The summer night is heavy with the scent of lavenders and freshly cut grass. Heron Pond glistens in the moonlight. Butler yanked off his clothes the second it came into view and jumped in without a second thought. Will and Parry sit on the flat banks of the iridescent pond, watching Butler swim and occasionally comment on how pretty the night is. Parry drinks from the wine bottle he stole from home and snuck into his luggage.

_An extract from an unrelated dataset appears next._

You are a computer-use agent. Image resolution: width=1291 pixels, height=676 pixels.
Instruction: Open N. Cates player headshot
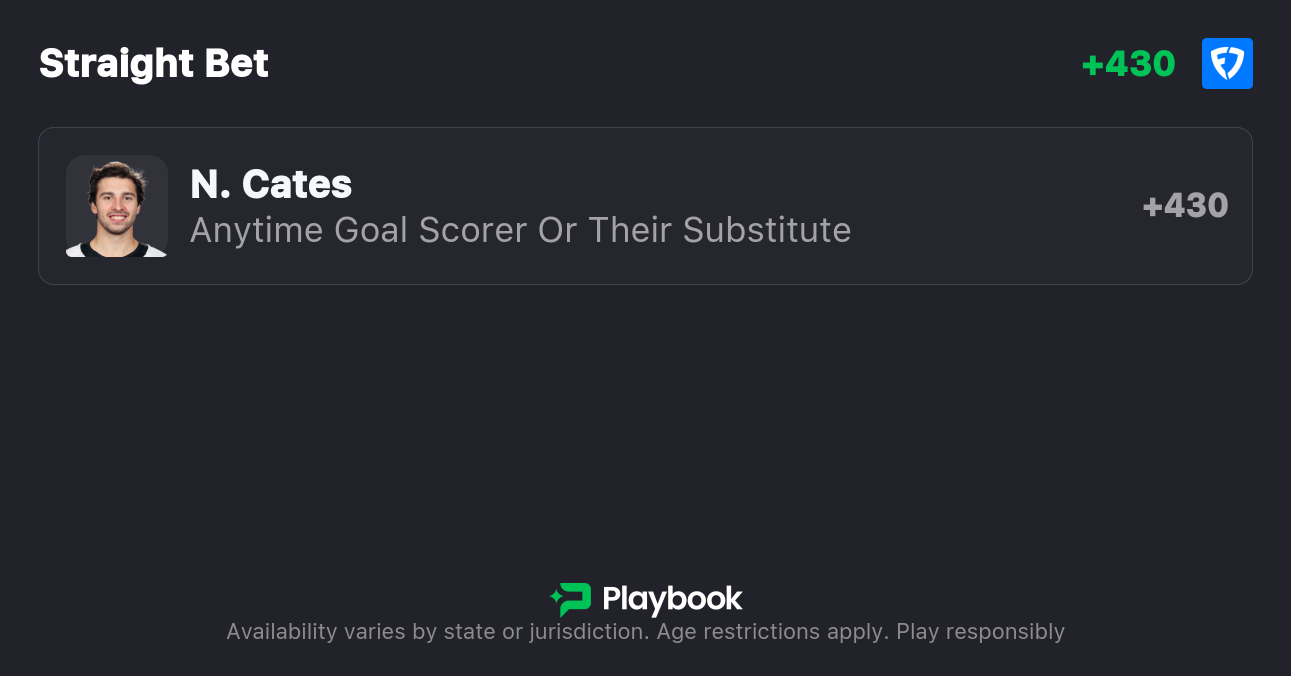coord(116,206)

“Is this a good idea?” Will asks, glancing at his wristwatch. It takes a bit more effort to read the time in the dim light, “reveille is in two hours.”

“Scho,” Parry says, putting the wine bottle down. He pulls out a cigarette pack and lighter from his jacket pocket. He yanks out one cigarette and shoves the pack away. “I stopped worrying about good ideas when our government decided to fuck democracy and drag us all into this war.” 

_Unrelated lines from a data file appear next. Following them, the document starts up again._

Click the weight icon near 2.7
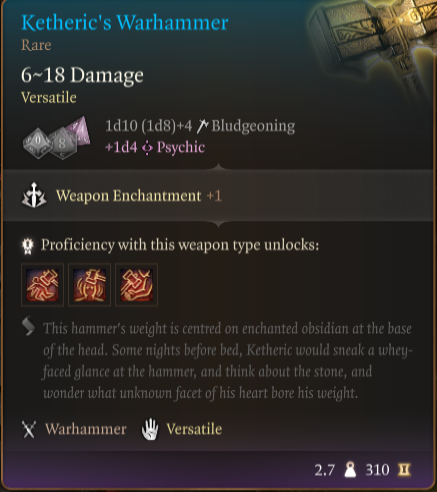The width and height of the screenshot is (437, 492). 350,469
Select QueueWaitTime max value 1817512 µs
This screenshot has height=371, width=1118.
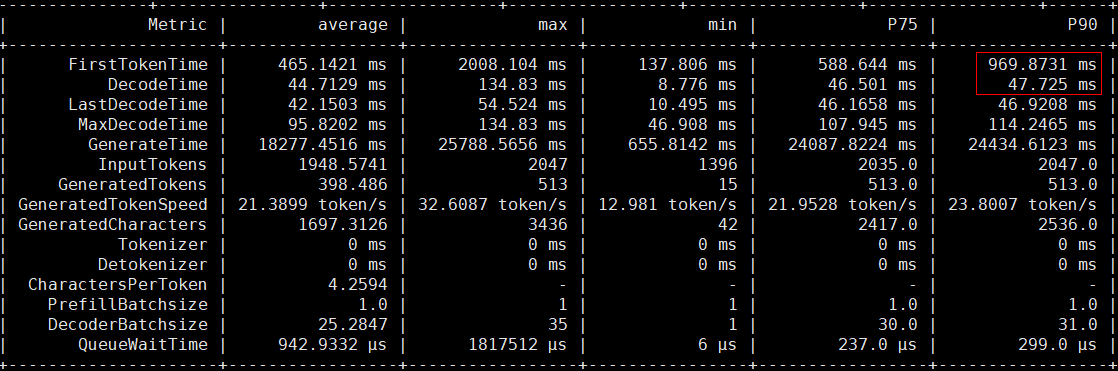tap(518, 345)
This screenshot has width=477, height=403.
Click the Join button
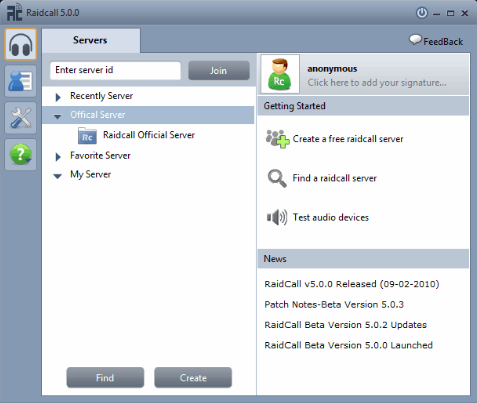point(219,70)
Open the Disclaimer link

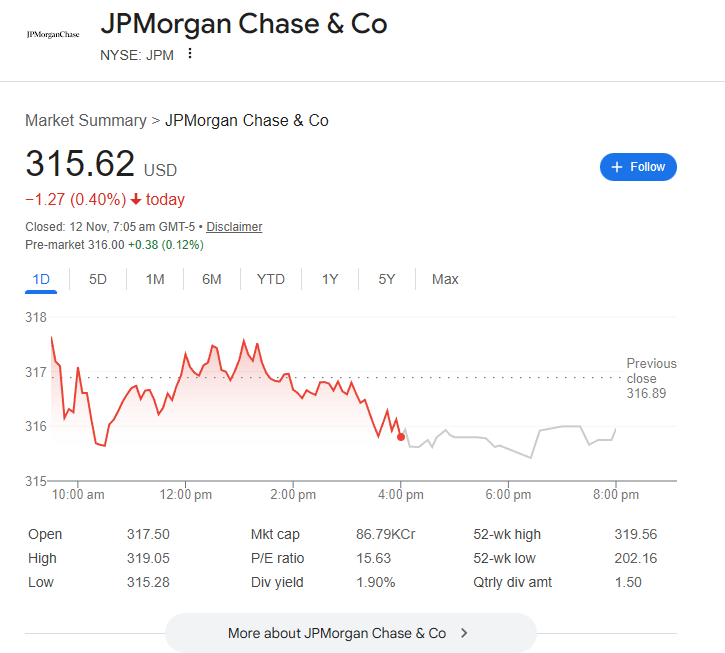pos(234,227)
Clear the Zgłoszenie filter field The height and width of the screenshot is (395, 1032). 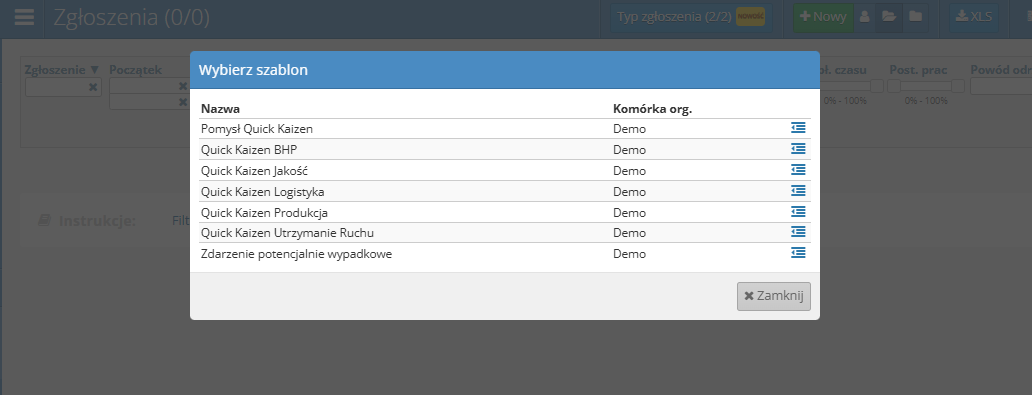[93, 87]
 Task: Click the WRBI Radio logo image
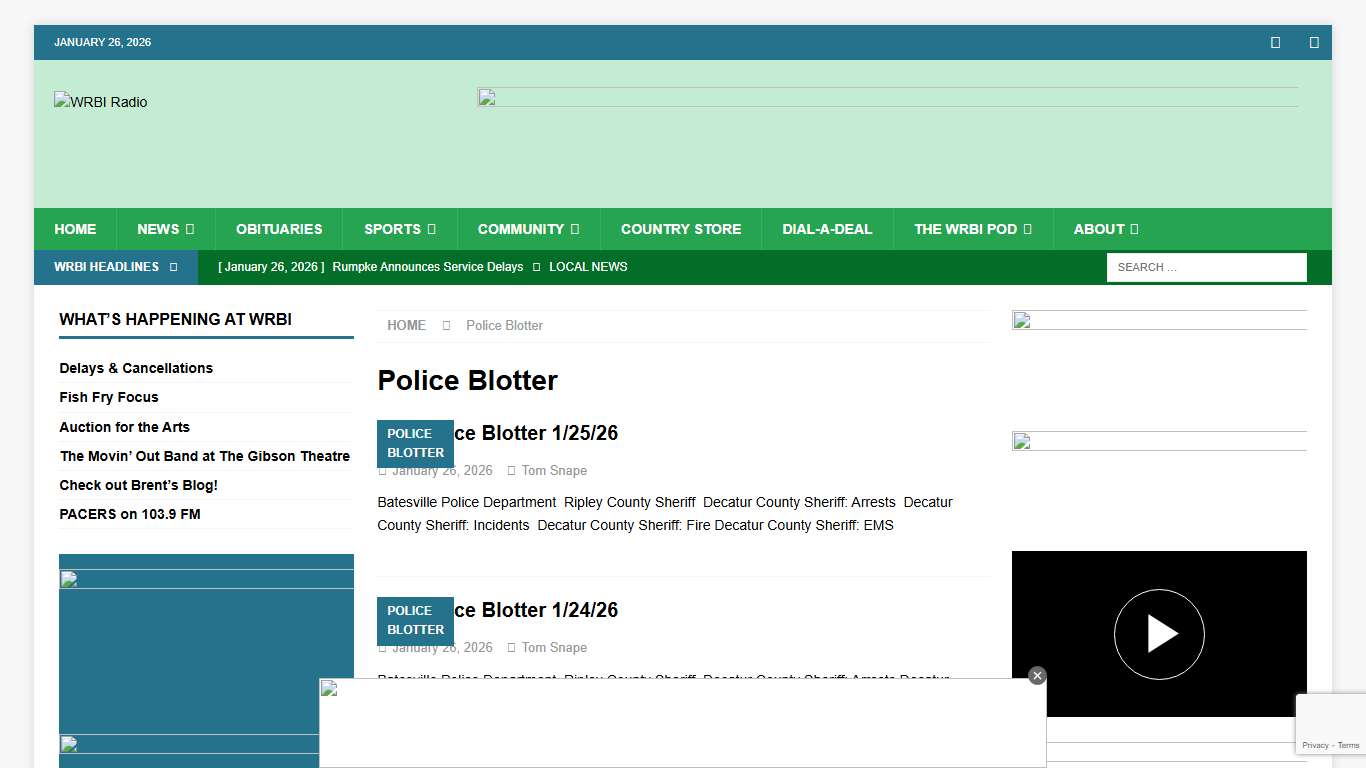point(100,102)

The reminder of the tragic state of the world makes him want to scream. He grabs the wine bottle and spins the lid open. 

“Did you bring cups?” Will asks, knowing it’s a futile question but hoping otherwise. 

The look Parry gives him confirms the futility. He says, “I’m afraid not, your majesty.”

“Shut up,” Will grumbles before he takes a long swig of the wine. He grimaces, “bloody hell, is this rosé?” 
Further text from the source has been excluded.